他の人と同じようにくじらと仲良くしたいのは変わらないのだが、少々本性を知られすぎている。

類は友を呼ぶ――――あるいは、同族嫌悪。

似た者同士の化学反応で、互いの闇を察してしまったのだ。


これは単純に「距離を詰めてお終い」とはできない。



「僕、二人の気持ちわかるんだよね」

少し間をおいてから、瑠奈は続ける。


「人目って、気にしなくていいって理解してても気になっちゃうものだから」


伏せられ憂いを含んだその目は、彼女しか知らない世界を映している。

くじらは口をつぐみ、反対に柊雨は声を発した。


「僕、瑠奈の描く絵好きだけど?」

こてんと首を傾げ言うそれは、さも当前というような口ぶりである。


そんな柊雨が意外だったのか、瑠奈は珍しく表情を崩した。



「……ありがと」


切なげな表情の裏にあるのは素直な嬉しさか、あるいは柊雨の言葉を本気で信じることができない自分への嫌気か。



(やっぱり。柊雨くんの一人称の規則性は『本心か否か』……かな)


しんみりとした空気の中、くじらはまたそんなことを考えている。

偶にそういった思考が人間離れしていると悟り落ち込むこともあるが、今回は気付いてすらいない。


幸か不幸か。優香里や柊雨はそれを気にしそうだが、くじらにとっては心底些細な事だった。なぜなら己がどう感じるかなど、事実には関係ないからである。


(さっきの柊雨くんの言葉――もしわたしが口にしていたら、瑠奈ちゃんからの信頼が得られたのかな)




――――くじらちゃんのこと一番分かってるのって柊雨くんじゃない?



そんなはずはない。

だってわたしが彼の闇に眼を慣らすことができないように、彼だってわたしのことを何も知らない。


(知りたいだなんて思ってないし…)

思って、いない。



「ほんとなんで? 僕がちょこぉっと目離すとすぐ暗い話になるんだから!」


「そんな『ママが目を離すとすぐ迷子になるんだから』みたいな言い方」


「んふふ、優香里ママか~」


「やだよこんな手のかかる子どもたち」


「どの口が――んんっ、わたしも優香里ちゃんの娘はちょっと嫌ですね」



くじらは考える。

やっぱり、こういうくだらない茶番で十分だ。
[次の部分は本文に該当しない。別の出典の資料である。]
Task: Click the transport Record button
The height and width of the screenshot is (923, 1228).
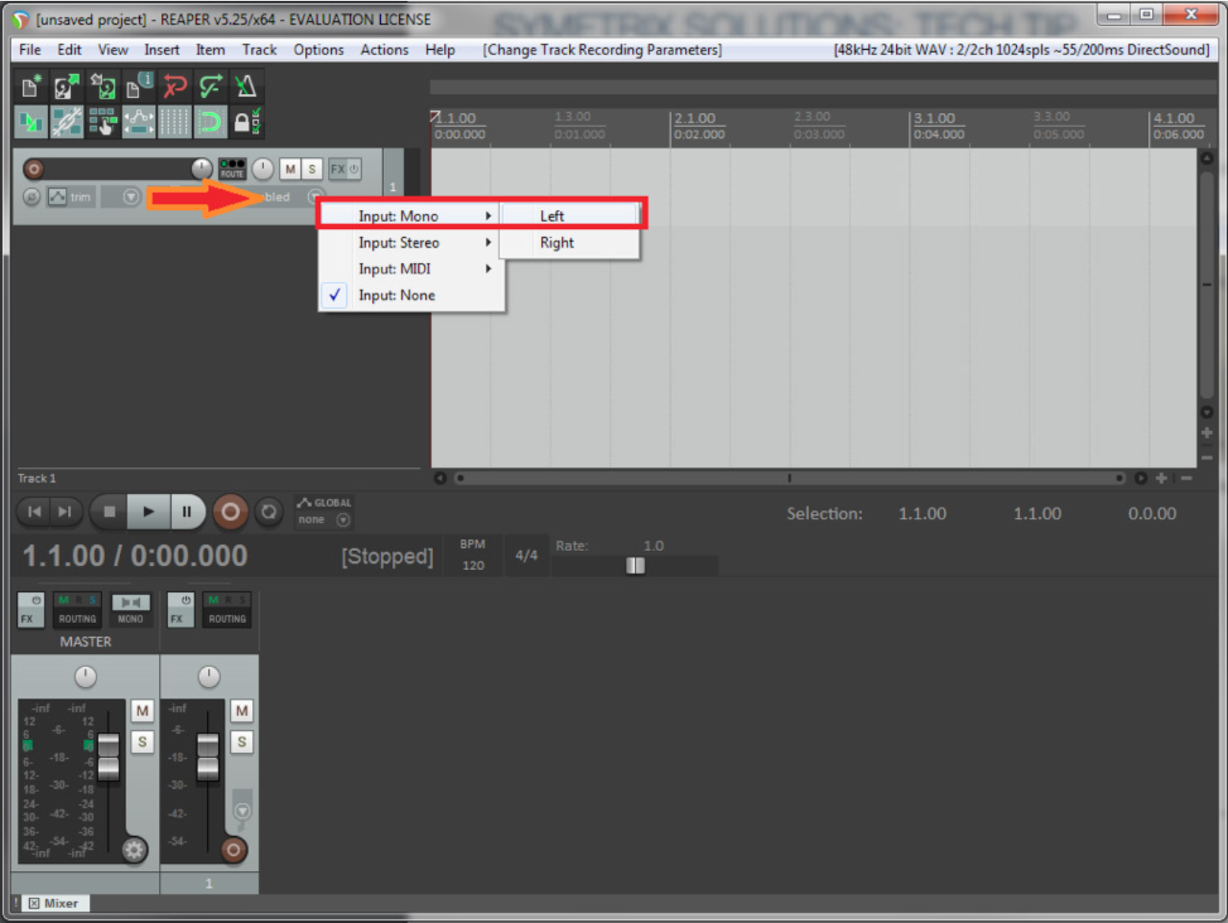Action: (230, 512)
闇なんて知らなくていいし、教えなくていい。


(この三人には、わたしの綺麗なところだけが見えてれば……それで)


人はそれを重傷と呼ぶ。




「あっ、そうだ本題忘れちゃうとこだった!」

思い出したように手をぽんっと叩く。


改まってどうしたんだ、と三人は優香里に向かいなおした。



「僕ね、体育祭の企画・実行委員になることにしたんだ!!」



企画・実行委員ってなんだっけ。ああそうだ、一年のイベントを生徒が作り上げるとかなんとか――――

優香里以外の三人は完全に忘れていた、大事なことを。


「ああ…! そ、そっか頑張れ!」


「昨日職員室に行かなきゃって言ってたのは…その志願書を提出するためだったんですね」


「うわどうしよ~もうすぐ体育祭かぁ。僕運動あんまり得意じゃないんだよね~」


委員会や学園のモットーなどを思い出し、各々思いをつぶやく。

体育祭が近いということは体力測定も近いということで。柊雨と瑠奈は肩を落とした。



「あのねくじらちゃん、体育祭委員になろうって思った決め手はくじらちゃんなんだ」

昨日のような、真剣な瞳をして優香里は言う。


「……え?」


「分かり合えないどうこうって、まずは表舞台に立ってみないと分からないよなって!」


何かが吹っ切れたような彼女の眼には曇りひとつなく、潤い煌めいている。

口角も自然に上がっていて、なんだか少し愉しそうで。


表舞台。

優香里にとってそれは何でもよかった。派手でも地味でも、一番前の表じゃなくても。

大事なのはそれ自体ではなく、一歩でも前に踏み出すことだった。



「うん、そっか。……そうだよね」

応援してる、その一言が喉につかえて出てこない。

しかし優香里はそれを咎めることもせず、ただ未来を夢見るように微笑んでいる。



優香里は昨日、瑠奈はおそらく、少しでも前に進むことを決意した。

くじらは他人のその瞬間を、何度も何度も目撃してきた。


いつもなら笑って送り出せるのに。

何故か久しぶりに、それができない。




ゴクリと唾を飲み込む。

それはくじらにとって、ほんの少しばかり懐かしいことだった。

同じスタートラインから出発したはずなのに、気が付くと見えない程遠くに行ってしまう。

――――まるで自分だけ時が止まっているかのように。


今となりに立っているこの三人の背中も、いつかは遠くなってしまうのだろうか。




くじらは急に胸が苦しくなって、ふっと呼吸を止めた。